EXTRAIT PRÉSENTÉ
_ _ _

Quelles sont les causes de la crise dont nous venons d’indiquer sommairement les manifestations ? Quels seront ses effets ? Quel enseignement se dégage de son observation ?


I

Dans le langage que les économistes ont emprunté, en grande partie, aux médecins, le mot crise désigne d’ordinaire le malaise qui résulte, pour les collectivités civilisées, d’une rupture d’équilibre entre les richesses présentes et les besoins ou mieux les ressources des consommateurs et qui se manifeste par une production intense, des transactions précipitées, des spéculations excessives alimentées par un crédit exagéré. D’où, en premier lieu, une hausse générale de tous les produits et de toutes les valeurs, puis une réaction violente, une baisse incoercible, des faillites, le découragement, la stagnation, le marasme.

De nombreux travaux ont été consacrés à la description de ce phénomène qui se renouvelle, avec une régularité curieuse, et sévit, presque au même moment, en Angleterre, en Allemagne, aux États-Unis, en France, partout en un mot, où l’industrie et le commerce ont atteint un grand développement.

_ _ _

DONNÉES FOURNIES
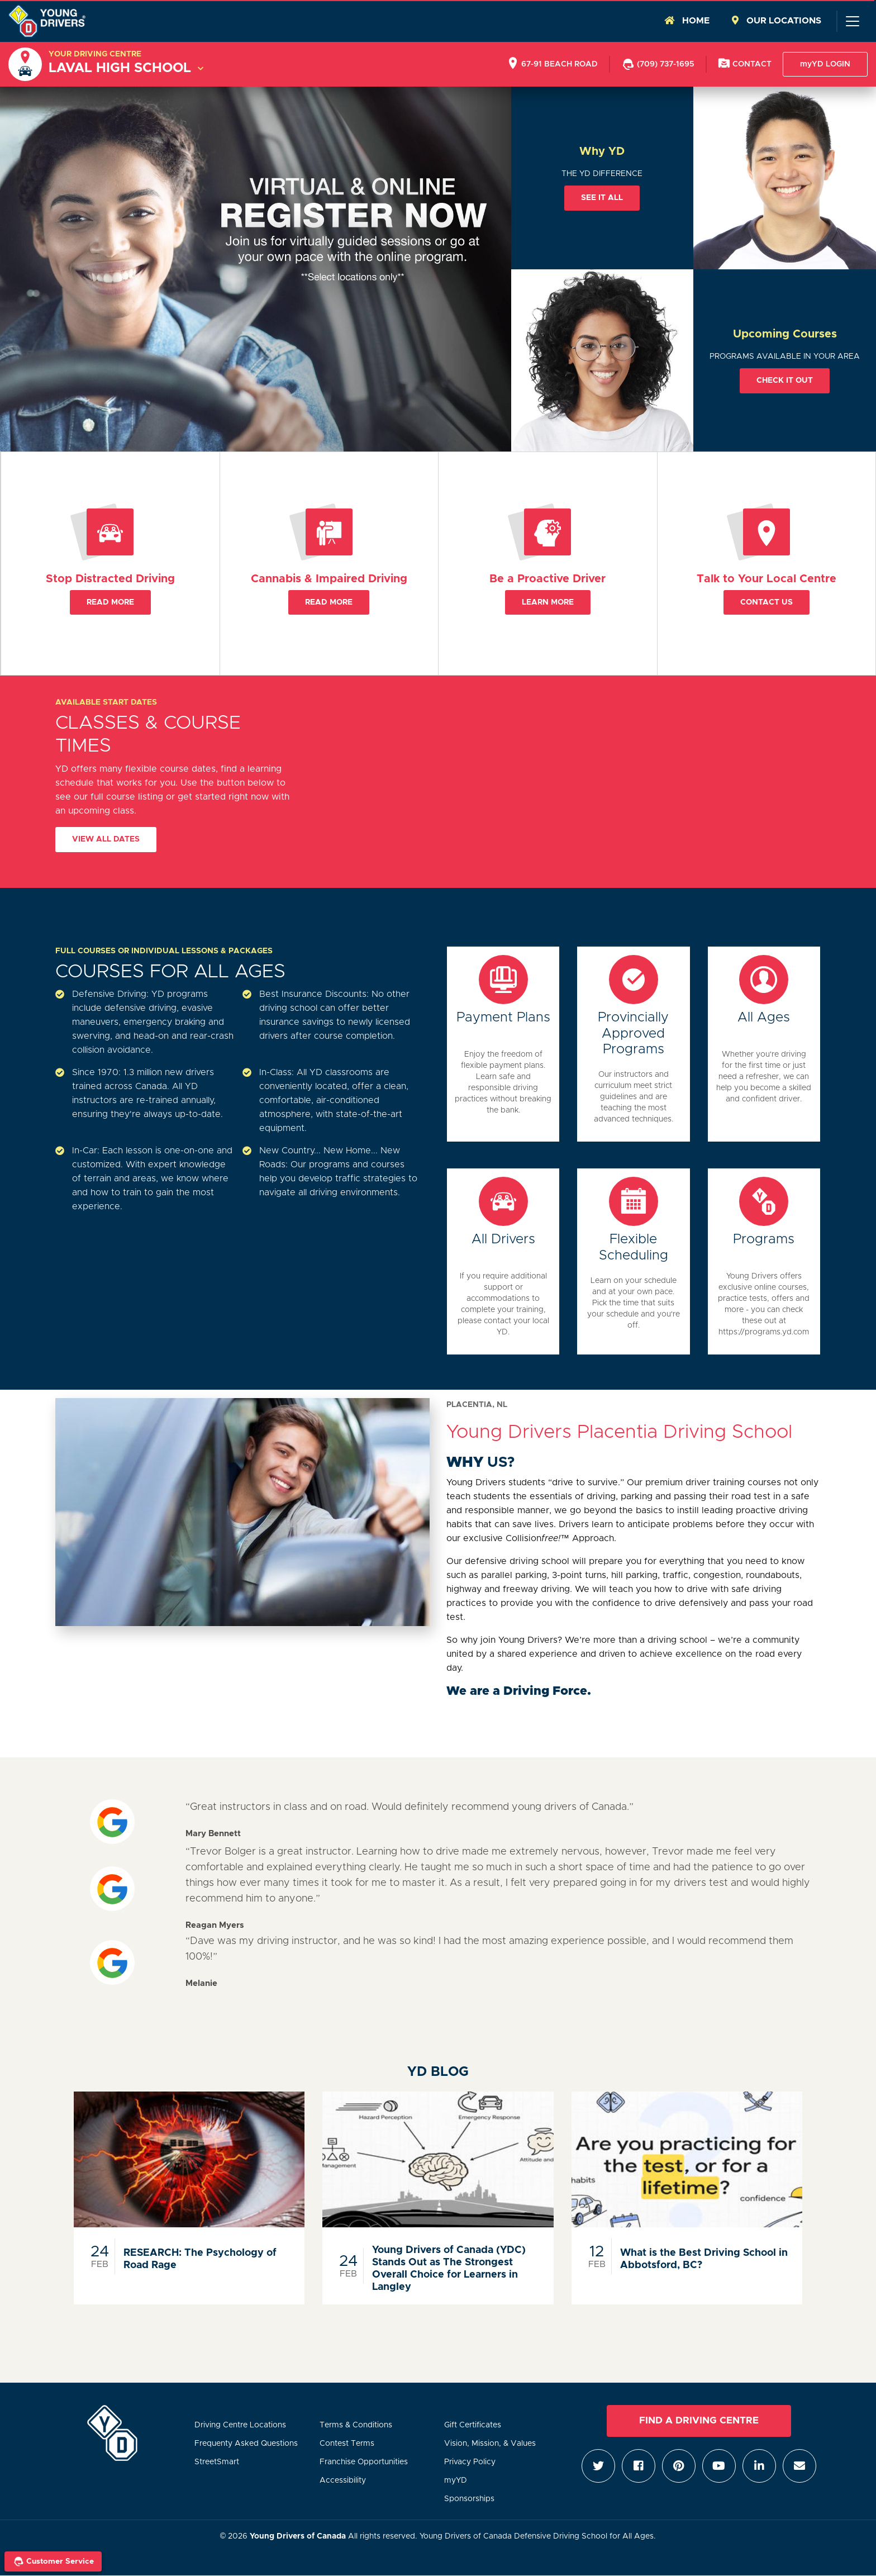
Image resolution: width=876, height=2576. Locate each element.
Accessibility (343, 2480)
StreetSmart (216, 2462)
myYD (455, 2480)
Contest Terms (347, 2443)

_ _ _

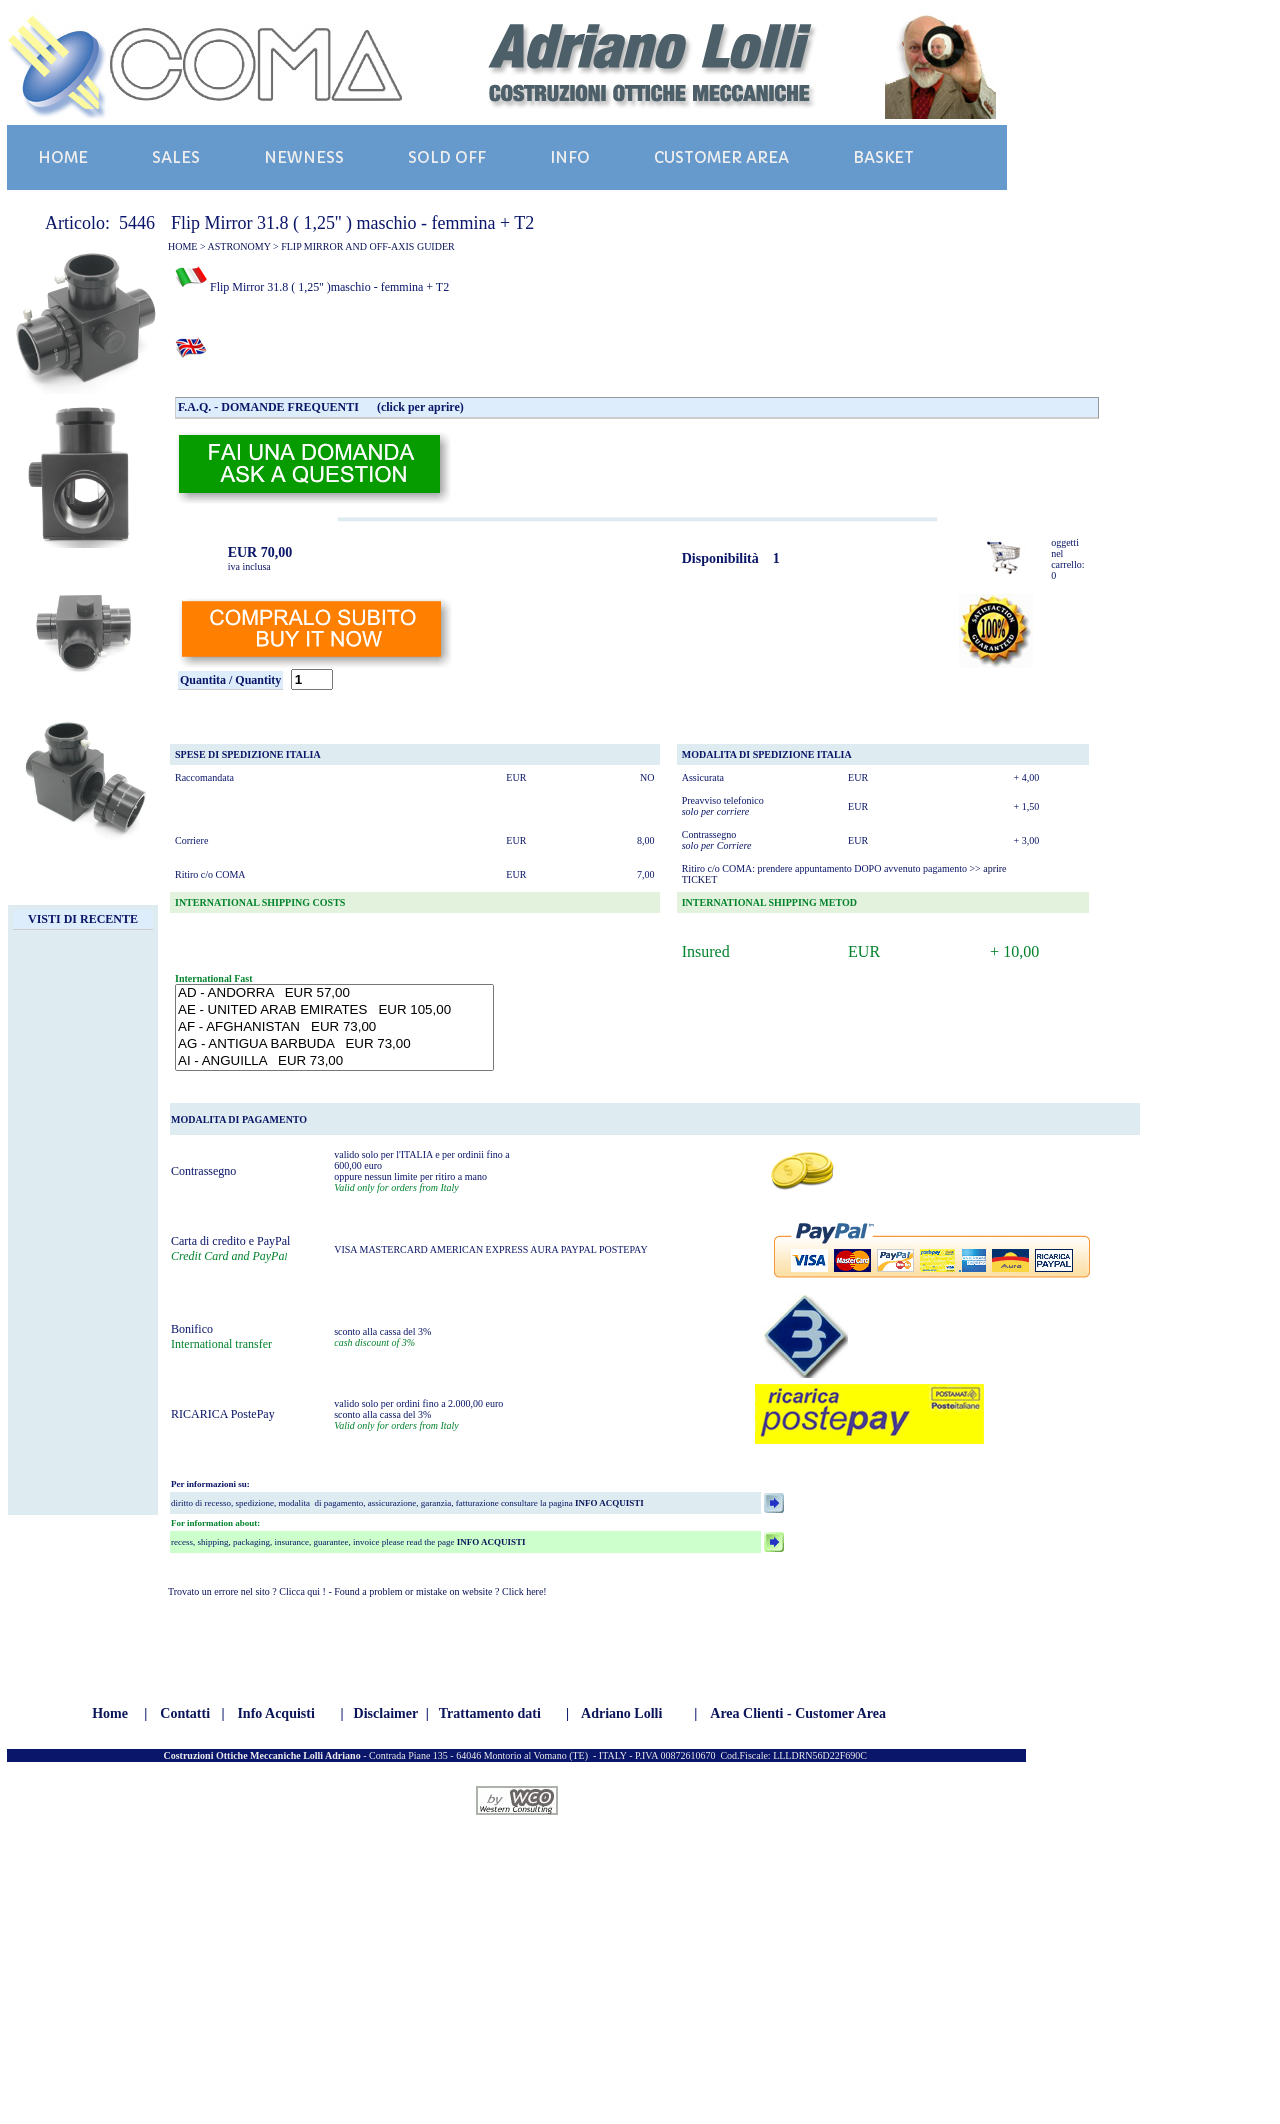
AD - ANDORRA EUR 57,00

_ _ _

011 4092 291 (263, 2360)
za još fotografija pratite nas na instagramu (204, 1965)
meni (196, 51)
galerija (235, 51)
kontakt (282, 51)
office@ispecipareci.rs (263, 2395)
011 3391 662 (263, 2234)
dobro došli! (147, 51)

_ _ _

OBJECTIF
Recopiez sans la moindre modification le passage de l'extrait sur les crises économiques qui commence à « Quelles sont les » et se termine à « stagnation, le marasme. ».

RÉSULTAT ATTENDU
Quelles sont les causes de la crise dont nous venons d’indiquer sommairement les manifestations ? Quels seront ses effets ? Quel enseignement se dégage de son observation ?


I

Dans le langage que les économistes ont emprunté, en grande partie, aux médecins, le mot crise désigne d’ordinaire le malaise qui résulte, pour les collectivités civilisées, d’une rupture d’équilibre entre les richesses présentes et les besoins ou mieux les ressources des consommateurs et qui se manifeste par une production intense, des transactions précipitées, des spéculations excessives alimentées par un crédit exagéré. D’où, en premier lieu, une hausse générale de tous les produits et de toutes les valeurs, puis une réaction violente, une baisse incoercible, des faillites, le découragement, la stagnation, le marasme.